In sum, Foucault is probably in my top five for authors I’ve read most. Yet it never occurs to me to write on him. I might use him here or there — for instance, I’m planning to do something with him in The Prince of This World — but I’d never sit down to write something thematically on Foucault.

A big part of this is my perception that Foucault is a scholarly mine field. There are so many controversies over his development and the appropriate way to periodize his work that I can already anticipate people dismissing what I have to say with the scholar’s deflationary “it’s much more complicated than that.”
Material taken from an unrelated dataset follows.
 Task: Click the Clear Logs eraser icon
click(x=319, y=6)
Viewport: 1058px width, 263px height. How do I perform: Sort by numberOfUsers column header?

The same goes for another figure I’ve spent a lot of time on but never formally written on: Heidegger. There, however, it’s more a question of not having plowed through as big a proportion of the vast material available. I know that there’s probably some text or seminar — preferrably a late one, judging by the more popular secondary works in recent years — that completely changes everything and shows that I don’t know what I’m talking about.

What about you, my dear readers? Do you have any silent partners of the kind Foucault describes?

4 thoughts on “Silent partners

  1. If merely using a thinker here or there doesn’t count as writing on someone, what do you mean by “writing on”? Using their name in the title of a piece? Creating an essay that’s entirely framed around this other person’s thought? If this is what it means to write on someone, then it might be the case that I’ve never really written on anyone, properly speaking. That’s not true. I’ve written a lot on Simone Weil. And have recently been writing more on Anne Conway. And I’ve had to write many, many, many course papers on figures in the Christian tradition, of course. But I do feel like one of the lessons I’ve learned through the particular feminist approach I was trained in was to hone in on questions or concepts (assuming that these are distributed among a host of thinkers), rather than take on a posture of discipleship in relation to any particular thinker. I think that this has created a resistance, on my part, to the sort of “writing on” that I feel like you’re talking about here. Of course I’ve copiously sampled from (or been in extended conversations with) Deleuze, Derrida, Augustine, Aquinas, Cusa, etc, etc, etc… in countless essays. But I’ve always been super cautious never to accidentally appear in the guise of a Deleuzian, or a Derridean, or a Heideggerian. I feel like this would only serve to further the Great Man model of scholarship that has silenced or erased the voices of many others over the centuries.

  2. The distinction between “writing on” and “using” may be a little too easy, though it seemed intuitive to me. I’d say I’ve clearly “written on” Agamben and Zizek, and I’ve “used” them weirdly rarely. By the same time, I “used” Heidegger in Awkwardness, at somewhat great length — but what made it creative wasn’t what I was saying about Heidegger (which I wanted to keep uncontroversial in order to avoid the scholarship vortex), but the context in which I was situating him. Similarly, I doubt I’ll have any groundbreaking insights into Foucault as such when I “use” him in my book, but placing him in a demonic context may count as creative.

  3. If I’m considering the history of philosophy, there are many that I could list, most notably, Augustine, Hegel, and Marx. As for 20th c. and contemporary thinkers, Butler, Collins, Dewey, Du Bois, and Rawls would top my list of those I read quite a bit of but never write on.